记得小时候上学的时候,从小学到高中,老师总说我们是所有学生中最差的一届,社会上也总说八零后是垮掉的一代,大家都这么说,我们也就自认为他们说的是真的。可等我们离开学校进入社会,我们却猛然发现,我们其实是挺可怜的一代。与父辈们比,他们当时有伟大的社会主义社会制度托底,一辈子过的虽然不算如意,但只要不是自己没事瞎作妖,基本上都安安稳稳地退休养老。我们这代人的悲惨在于我们像是还没学会游泳的人却被一脚踢进了深水区,没人在意我们的死活,全靠自己想办法。
我记得上大学那会赶上了教育产业化,电视里每天说这事,当时不太明白这句的意思,最直观的感觉就是大学扩招了。上大三那年突然发现学校的人越来越多。打饭要排队,在食堂里转半天好不容易才能找到个没人的空位置坐下来吃饭,一回头突然发现身后站着七八个人端着饭盒等着你吃完赶紧走人。澡堂子洗澡也要排队,一个人在淋浴站在下洗,几个人围着看,那感觉像是被人强奸了。总之前几年冷清的校园里一下蹦出来好些人来,连平日里上个自习都不一定能找个清净地方。建有产业化的结果就是毕业的大学生越来越多,什么东西多了就不值钱了。以前单位招人只要是萝卜就行,现在还要看看这萝卜长得咋样,高矮胖瘦都成了选萝卜的指标。最后选出的萝卜一水儿的标准化。
我们最终是被产业化生产出来的商品,跟工业化流水线作业差不多。不管是否是残次品,最终大部分人都得到了学校发的一张毕业证,表示这件商品合格了,可以进入社会流通了。我们就这样被无情地从学校里赶了出去,临走的那几天,我们突然发现学校想让我们赶紧滚蛋胜过我们想尽快离开学校。
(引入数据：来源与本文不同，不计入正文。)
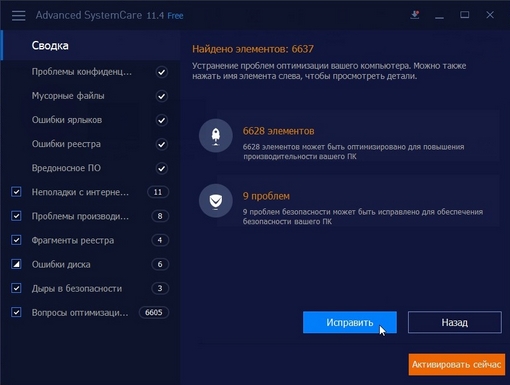Click checkmark icon next to Мусорные файлы
This screenshot has width=510, height=385.
tap(161, 96)
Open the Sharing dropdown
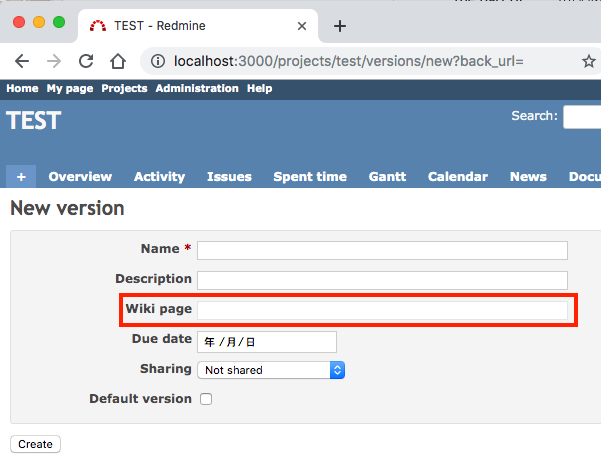Viewport: 601px width, 465px height. 271,370
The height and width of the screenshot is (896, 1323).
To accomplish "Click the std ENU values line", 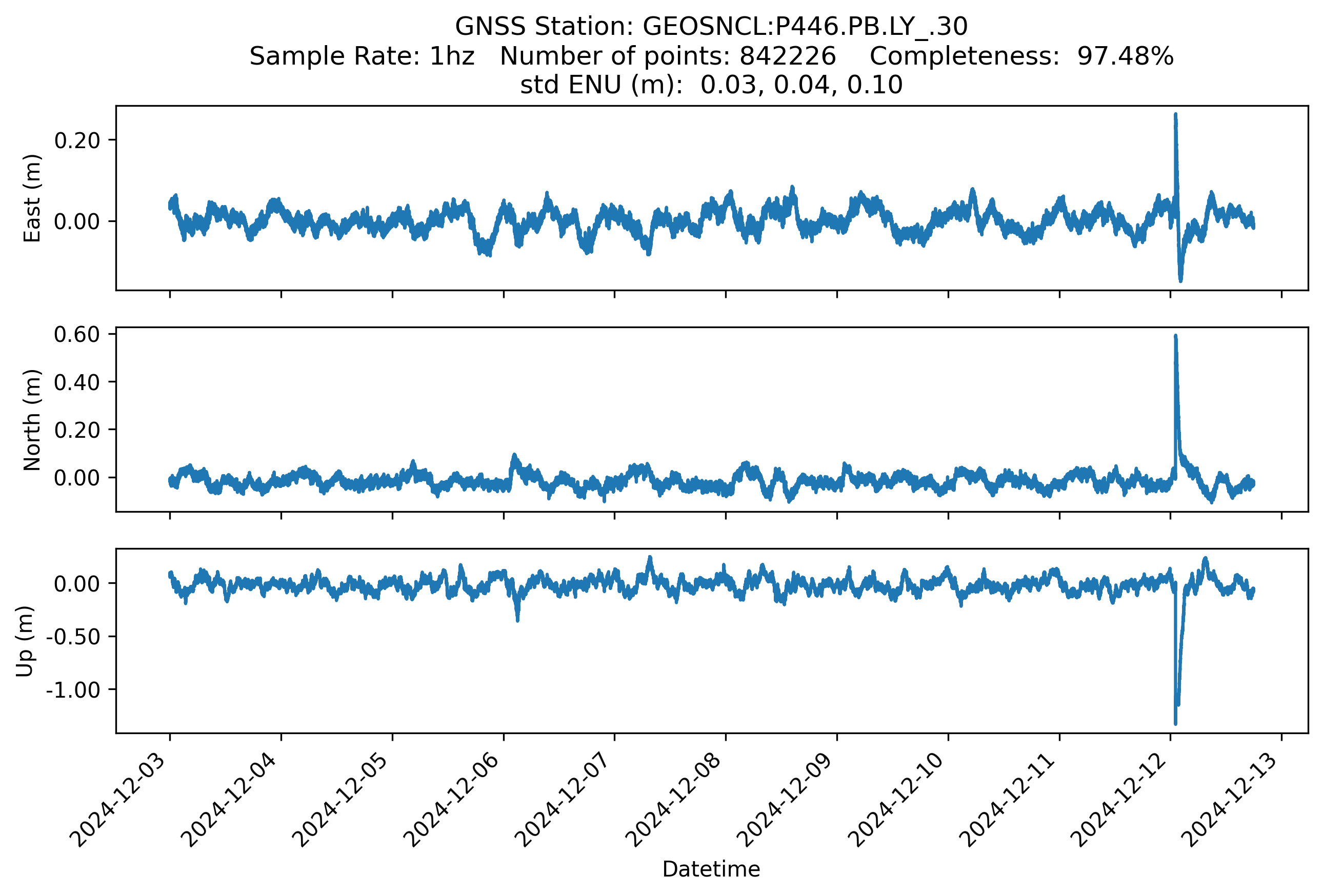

学校需要下一波新的代加工产品给学校提供学费,所以需要我们尽快走人。至今我还记得离开学校的那个晚上,我们宿舍里的几个人喝的东倒西歪地躺在床上,宿舍的地上吐着成片成片的疙瘩汤。凄惨的月光冷冷地铺撒在宿舍的地板上,照在每张喝的面红耳赤的人脸上,把周边的一切都照的那么惨白而迷茫,像极了我们的未来。
张劲学在保险公司死抗了半年多才算见到出头之日,原因是他撒传单时很认真,不像别人,满大街大瞎发,发不完的传单随手就扔了。张劲学给每一位从身边经过的人递上传单的同时都会腼腆而礼貌的微笑,一旦发现有人愿意和他聊聊,他会把公司主流的保险产品用最精炼的语言,对应着传单上的内容认真地给对方介绍一遍。张劲学靠着这股子倔脾气在撒传单的岗位上一干就是半年多,这半年多里,他每个月都能从大街上拉回来二三十个客户,而且这些客户都点名道姓的要和张劲学谈,说这小伙子一看就忠厚,不像其他买保险的人,一肚子奸诈狡猾。张劲学靠着撒传单的本事在公司站住了脚,他的组长极不情愿地把把他从大街上捞回来,他从此成了正儿八经的业务经理。从那以后张劲学的日子才算好过一些,每次见到他也能从他脸上看到些满足的微笑。之后没多久他就从我那搬了出去,说是不想麻烦我们。他临走的时候请我和唐晓兰在楼下的小饭馆吃了顿饺子,那天我和他两个人喝了一瓶半白酒,张劲学满脸眼泪地说:“郭启,你和你媳妇对我的好我都记心里了,要是没有你们,我估计早就被饿死了。我最难的时候你们帮了我,我没地住的时候你们收留了我,这份情谊我一辈子忘不了,但凡我有发达的那一天,我一定报你和晓兰的这份恩。”我和唐晓兰都觉得他说的有点严重了,可看见他激动的神情,也只能随声附和着。也许人只有在被逼到悬崖边上的时候才会有这种体会。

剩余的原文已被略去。